For richer definitions, pass JSON on stdin. The payload may include id, scope, api_key, and a definition object with the same fields used in YAML (label, driver, auth, url, default_model, modalities, and models).

Field	Description	Example
`label`	Human-readable name shown in the UI	My Corporate LLM
`base_url`	Full URL to the chat completions endpoint	`https://llm.corp.example/v1`
`api_key`	API key for authentication	`sk-corp-...`
`default_model`	Model identifier to use by default	`llama-3.1-70b`

Custom providers use the relay system for request/response normalization, so they work with tool calling, streaming, and all other agent features as long as the endpoint implements the OpenAI chat completions format.

Reasoning Support

Some providers support extended thinking / reasoning modes, where the model performs chain-of-thought reasoning before producing its final answer. KosmoKrator controls this via the reasoning_effort setting (under the Agent category in /settings).
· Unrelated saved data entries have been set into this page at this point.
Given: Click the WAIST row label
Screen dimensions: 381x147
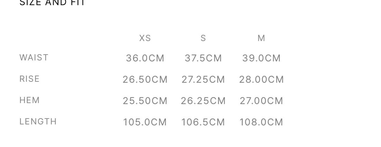Looking at the screenshot, I should (34, 58).
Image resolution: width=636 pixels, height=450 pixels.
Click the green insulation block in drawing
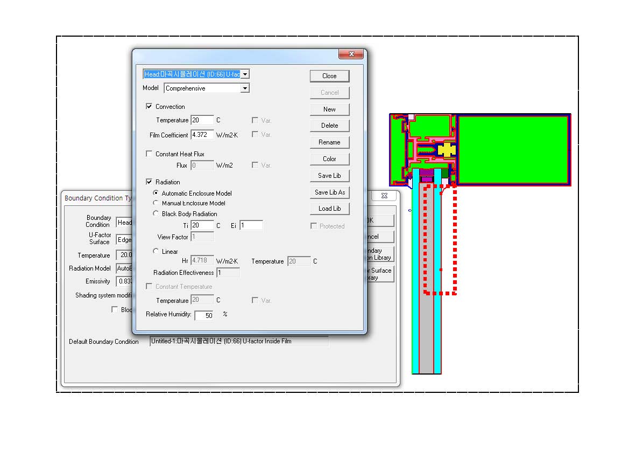tap(513, 149)
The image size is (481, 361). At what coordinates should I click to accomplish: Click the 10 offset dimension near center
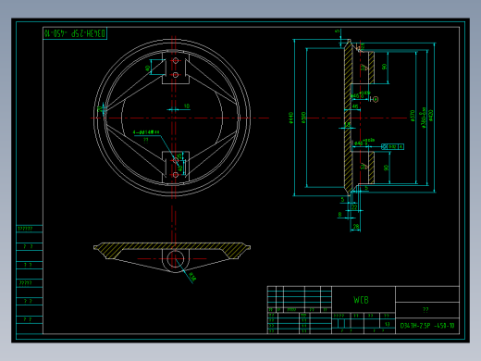[x=187, y=106]
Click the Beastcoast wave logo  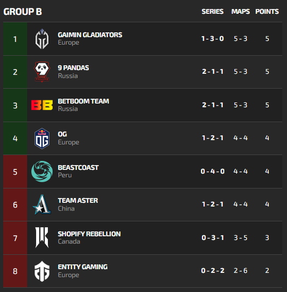pos(42,171)

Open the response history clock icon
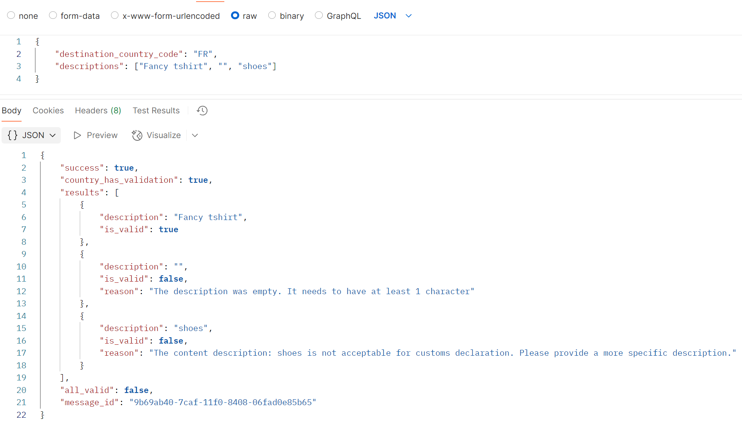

Provider	Reasoning Behavior	Effort Levels
`openai`	Controllable via `reasoning_effort` for o-series models (o1, o3, o4-mini)	`low` / `medium` / `high`
`xai`	Controllable via `reasoning_effort` for Grok 3 Think models	`low` / `medium` / `high`
`deepseek`	Always-on reasoning for R1 models	Not configurable
`stepfun`, `stepfun-plan`	Always-on reasoning	Not configurable
`kimi`, `kimi-coding`	Always-on reasoning	Not configurable
`groq`	Always-on reasoning	Not configurable
`mistral`	Always-on reasoning	Not configurable
`perplexity`	Always-on reasoning	Not configurable
`openrouter`	Always-on reasoning	Not configurable
`z`, `z-api`	Always-on reasoning	Not configurable
`minimax`, `minimax-cn`	Always-on reasoning	Not configurable
`mimo`, `mimo-api`	Always-on reasoning	Not configurable
All others	No reasoning support	Setting is safely ignored

Anthropic supports extended thinking (chain-of-thought) via Prism’s native driver, but this is not controlled through the reasoning_effort parameter. It is handled internally by the driver when supported models are used.

The available effort levels are off, low, medium, and high. Setting the value to off disables reasoning parameters entirely, even for providers that support it.

Reasoning models tend to produce longer, more thorough responses but use significantly more tokens. Use low or medium for routine tasks and reserve high for complex multi-step problems.

LLM Clients

Under the hood, KosmoKrator uses two client implementations to communicate with LLM providers. The correct client is selected automatically based on the provider.

AsyncLlmClient

The primary client for most providers. Built on Amp HTTP, it sends raw HTTP requests to OpenAI-compatible chat completions endpoints with full async streaming support. Used for:

OpenAI, DeepSeek, Groq, Mistral, xAI, OpenRouter, Perplexity
Ollama, Kimi, Kimi Coding, MiMo, MiMo API, Z.AI, Z.AI API, StepFun, StepFun Plan
All custom providers (OpenAI-compatible endpoints)

PrismService

A synchronous client backed by the Prism PHP SDK. Used for providers that have native Prism drivers with specialized request/response handling:

Anthropic (Claude) — uses Prism’s native Anthropic driver with prompt caching
Google Gemini — uses Prism’s native Gemini driver
MiniMax, MiniMax CN — uses Prism’s Anthropic-compatible driver (Anthropic-format endpoints)

RetryableLlmClient

A decorator that wraps either client, adding automatic retry logic with exponential backoff and jitter. Retries are triggered on:

Rate limits (HTTP 429) — honors Retry-After headers from the provider
Server errors (HTTP 5xx) — transient provider outages
Network failures — connection timeouts, DNS resolution errors

The maximum number of retry attempts is configurable via the max_retries setting. A value of 0 means unlimited retries (the agent keeps trying until the provider responds successfully).